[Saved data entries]
____________

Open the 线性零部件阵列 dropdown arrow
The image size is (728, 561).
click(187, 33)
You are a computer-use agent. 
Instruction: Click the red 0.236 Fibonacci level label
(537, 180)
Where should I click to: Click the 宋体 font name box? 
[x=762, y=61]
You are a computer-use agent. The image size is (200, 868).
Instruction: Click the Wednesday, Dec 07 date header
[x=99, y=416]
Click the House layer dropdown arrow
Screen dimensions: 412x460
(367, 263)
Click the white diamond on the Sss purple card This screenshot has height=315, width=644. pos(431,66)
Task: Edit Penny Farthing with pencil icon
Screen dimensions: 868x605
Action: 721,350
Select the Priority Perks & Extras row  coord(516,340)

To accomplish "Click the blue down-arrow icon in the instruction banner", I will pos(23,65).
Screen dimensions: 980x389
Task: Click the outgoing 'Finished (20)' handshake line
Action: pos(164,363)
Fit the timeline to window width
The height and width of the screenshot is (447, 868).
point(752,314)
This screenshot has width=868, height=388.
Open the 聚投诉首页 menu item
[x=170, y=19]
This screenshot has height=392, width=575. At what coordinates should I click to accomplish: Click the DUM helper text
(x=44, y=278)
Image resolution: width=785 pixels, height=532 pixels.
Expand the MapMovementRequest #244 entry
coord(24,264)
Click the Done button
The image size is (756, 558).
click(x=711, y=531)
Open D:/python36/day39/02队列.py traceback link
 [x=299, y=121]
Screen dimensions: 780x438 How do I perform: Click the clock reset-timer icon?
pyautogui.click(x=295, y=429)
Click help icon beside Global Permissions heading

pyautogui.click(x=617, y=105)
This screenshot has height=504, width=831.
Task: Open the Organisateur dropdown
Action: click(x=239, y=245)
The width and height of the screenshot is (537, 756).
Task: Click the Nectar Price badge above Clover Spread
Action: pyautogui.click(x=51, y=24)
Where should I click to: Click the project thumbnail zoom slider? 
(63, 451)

____________

» PROBLEM TO SOLVE
Pull each line containing the word "computer" out of the data above.

» SOLUTION TO THE EXERCISE
You are a computer-use agent. 
You are a computer-use agent. The image size is (200, 868).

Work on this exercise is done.